[EXERCISE DATA — start]
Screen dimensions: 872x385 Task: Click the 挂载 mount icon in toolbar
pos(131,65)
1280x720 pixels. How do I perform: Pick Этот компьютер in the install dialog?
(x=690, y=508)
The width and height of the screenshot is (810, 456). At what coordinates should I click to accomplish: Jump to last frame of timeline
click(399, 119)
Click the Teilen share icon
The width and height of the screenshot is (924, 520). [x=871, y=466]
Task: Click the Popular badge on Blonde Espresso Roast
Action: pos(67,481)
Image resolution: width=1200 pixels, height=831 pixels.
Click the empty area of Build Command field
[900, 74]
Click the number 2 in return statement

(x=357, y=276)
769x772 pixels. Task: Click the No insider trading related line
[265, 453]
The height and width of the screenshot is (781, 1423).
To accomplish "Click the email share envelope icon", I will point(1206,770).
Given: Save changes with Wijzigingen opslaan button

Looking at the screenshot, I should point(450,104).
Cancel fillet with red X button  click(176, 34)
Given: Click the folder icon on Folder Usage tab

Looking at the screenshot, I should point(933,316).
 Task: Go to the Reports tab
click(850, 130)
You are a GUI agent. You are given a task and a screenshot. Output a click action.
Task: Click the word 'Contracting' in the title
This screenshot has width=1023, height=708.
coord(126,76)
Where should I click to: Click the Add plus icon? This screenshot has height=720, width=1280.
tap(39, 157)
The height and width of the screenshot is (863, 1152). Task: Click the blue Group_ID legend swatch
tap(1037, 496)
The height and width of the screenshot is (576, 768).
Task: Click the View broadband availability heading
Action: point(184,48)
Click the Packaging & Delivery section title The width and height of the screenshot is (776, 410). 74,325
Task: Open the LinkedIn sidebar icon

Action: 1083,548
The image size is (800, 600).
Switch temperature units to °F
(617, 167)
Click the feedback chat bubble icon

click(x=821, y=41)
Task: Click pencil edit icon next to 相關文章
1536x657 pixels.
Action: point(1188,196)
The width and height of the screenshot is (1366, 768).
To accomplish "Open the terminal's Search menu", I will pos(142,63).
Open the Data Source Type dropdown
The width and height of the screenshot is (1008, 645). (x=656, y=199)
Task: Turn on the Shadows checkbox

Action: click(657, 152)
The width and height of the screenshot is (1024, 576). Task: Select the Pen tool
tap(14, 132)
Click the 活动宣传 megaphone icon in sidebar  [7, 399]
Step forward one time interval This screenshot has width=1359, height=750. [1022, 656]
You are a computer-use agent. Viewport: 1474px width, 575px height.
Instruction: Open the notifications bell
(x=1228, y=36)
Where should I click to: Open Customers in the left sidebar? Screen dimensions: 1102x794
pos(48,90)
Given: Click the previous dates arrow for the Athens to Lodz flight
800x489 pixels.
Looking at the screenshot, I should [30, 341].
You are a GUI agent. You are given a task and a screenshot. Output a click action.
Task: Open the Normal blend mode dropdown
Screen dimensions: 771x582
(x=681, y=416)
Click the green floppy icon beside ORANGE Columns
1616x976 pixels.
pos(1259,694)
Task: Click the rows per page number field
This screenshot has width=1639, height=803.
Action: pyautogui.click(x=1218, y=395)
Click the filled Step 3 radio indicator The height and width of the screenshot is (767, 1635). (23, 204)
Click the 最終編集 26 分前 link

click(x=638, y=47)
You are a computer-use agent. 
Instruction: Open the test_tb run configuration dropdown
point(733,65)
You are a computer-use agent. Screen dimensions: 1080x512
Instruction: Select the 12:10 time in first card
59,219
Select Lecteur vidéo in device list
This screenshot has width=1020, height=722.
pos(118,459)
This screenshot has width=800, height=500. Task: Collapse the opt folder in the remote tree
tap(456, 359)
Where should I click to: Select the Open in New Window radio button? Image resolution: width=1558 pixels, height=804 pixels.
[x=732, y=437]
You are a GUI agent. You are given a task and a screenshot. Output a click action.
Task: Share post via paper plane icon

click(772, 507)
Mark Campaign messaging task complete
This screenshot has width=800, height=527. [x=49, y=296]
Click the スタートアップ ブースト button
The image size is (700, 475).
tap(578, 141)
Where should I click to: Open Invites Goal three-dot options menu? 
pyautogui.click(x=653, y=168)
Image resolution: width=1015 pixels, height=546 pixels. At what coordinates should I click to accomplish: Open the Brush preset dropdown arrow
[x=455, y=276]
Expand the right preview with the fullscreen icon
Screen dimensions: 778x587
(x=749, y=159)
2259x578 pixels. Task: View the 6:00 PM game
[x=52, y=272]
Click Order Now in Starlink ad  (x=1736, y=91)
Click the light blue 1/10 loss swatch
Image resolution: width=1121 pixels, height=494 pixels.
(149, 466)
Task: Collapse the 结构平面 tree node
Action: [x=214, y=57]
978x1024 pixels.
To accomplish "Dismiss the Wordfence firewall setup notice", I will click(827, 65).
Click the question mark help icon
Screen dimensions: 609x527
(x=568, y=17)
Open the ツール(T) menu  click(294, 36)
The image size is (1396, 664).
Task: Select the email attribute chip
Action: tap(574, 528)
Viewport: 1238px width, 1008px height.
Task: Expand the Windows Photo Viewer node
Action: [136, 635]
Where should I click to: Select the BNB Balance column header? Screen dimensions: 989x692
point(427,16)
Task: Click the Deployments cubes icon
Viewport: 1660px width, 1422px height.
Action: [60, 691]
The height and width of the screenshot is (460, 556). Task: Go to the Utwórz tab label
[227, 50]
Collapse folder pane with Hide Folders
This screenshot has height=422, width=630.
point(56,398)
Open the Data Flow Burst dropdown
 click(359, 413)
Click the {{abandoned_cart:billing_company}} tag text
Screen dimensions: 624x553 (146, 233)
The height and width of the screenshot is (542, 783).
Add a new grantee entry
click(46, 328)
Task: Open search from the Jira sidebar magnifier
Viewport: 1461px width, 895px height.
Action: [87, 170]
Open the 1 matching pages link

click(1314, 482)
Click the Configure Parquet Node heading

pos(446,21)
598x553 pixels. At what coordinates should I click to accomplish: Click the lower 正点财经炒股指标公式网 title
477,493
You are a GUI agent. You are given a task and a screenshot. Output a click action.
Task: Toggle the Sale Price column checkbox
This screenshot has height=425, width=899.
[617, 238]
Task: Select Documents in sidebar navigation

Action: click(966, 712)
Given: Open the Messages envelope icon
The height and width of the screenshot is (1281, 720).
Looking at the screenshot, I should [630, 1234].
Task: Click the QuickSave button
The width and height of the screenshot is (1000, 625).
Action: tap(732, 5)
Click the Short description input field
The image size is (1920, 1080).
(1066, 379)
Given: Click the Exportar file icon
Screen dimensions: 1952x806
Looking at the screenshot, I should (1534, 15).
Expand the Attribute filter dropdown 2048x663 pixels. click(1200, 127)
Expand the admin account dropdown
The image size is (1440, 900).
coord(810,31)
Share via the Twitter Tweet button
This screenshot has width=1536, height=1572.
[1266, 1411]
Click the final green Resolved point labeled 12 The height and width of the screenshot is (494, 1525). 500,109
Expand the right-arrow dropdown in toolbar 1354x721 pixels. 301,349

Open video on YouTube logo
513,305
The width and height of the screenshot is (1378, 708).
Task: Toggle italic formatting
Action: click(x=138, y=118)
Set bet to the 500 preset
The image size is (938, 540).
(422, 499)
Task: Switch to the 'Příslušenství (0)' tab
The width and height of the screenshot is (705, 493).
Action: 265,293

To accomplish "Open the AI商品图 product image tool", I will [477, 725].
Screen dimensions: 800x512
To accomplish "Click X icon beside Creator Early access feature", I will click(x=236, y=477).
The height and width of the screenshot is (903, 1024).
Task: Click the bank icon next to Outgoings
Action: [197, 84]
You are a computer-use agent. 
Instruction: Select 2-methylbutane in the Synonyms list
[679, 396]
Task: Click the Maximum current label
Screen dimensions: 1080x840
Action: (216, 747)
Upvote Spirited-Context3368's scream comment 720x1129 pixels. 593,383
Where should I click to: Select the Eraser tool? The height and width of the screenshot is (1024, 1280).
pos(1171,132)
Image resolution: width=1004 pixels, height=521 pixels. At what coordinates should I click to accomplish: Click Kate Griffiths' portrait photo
[EXERCISE DATA — finish]
> **TASK REQUIREMENTS**
Of the entries above, transcribe exactly those lines that fall between the line containing "1536x657 pixels." and the line containing "You are a computer-use agent. Viewport: 1474px", together with those two lines.

> **EXERCISE RESPONSE**
1536x657 pixels.
Action: point(1188,196)
The width and height of the screenshot is (1366, 768).
To accomplish "Open the terminal's Search menu", I will pos(142,63).
Open the Data Source Type dropdown
The width and height of the screenshot is (1008, 645). (x=656, y=199)
Task: Turn on the Shadows checkbox

Action: click(657, 152)
The width and height of the screenshot is (1024, 576). Task: Select the Pen tool
tap(14, 132)
Click the 活动宣传 megaphone icon in sidebar  [7, 399]
Step forward one time interval This screenshot has width=1359, height=750. [1022, 656]
You are a computer-use agent. Viewport: 1474px width, 575px height.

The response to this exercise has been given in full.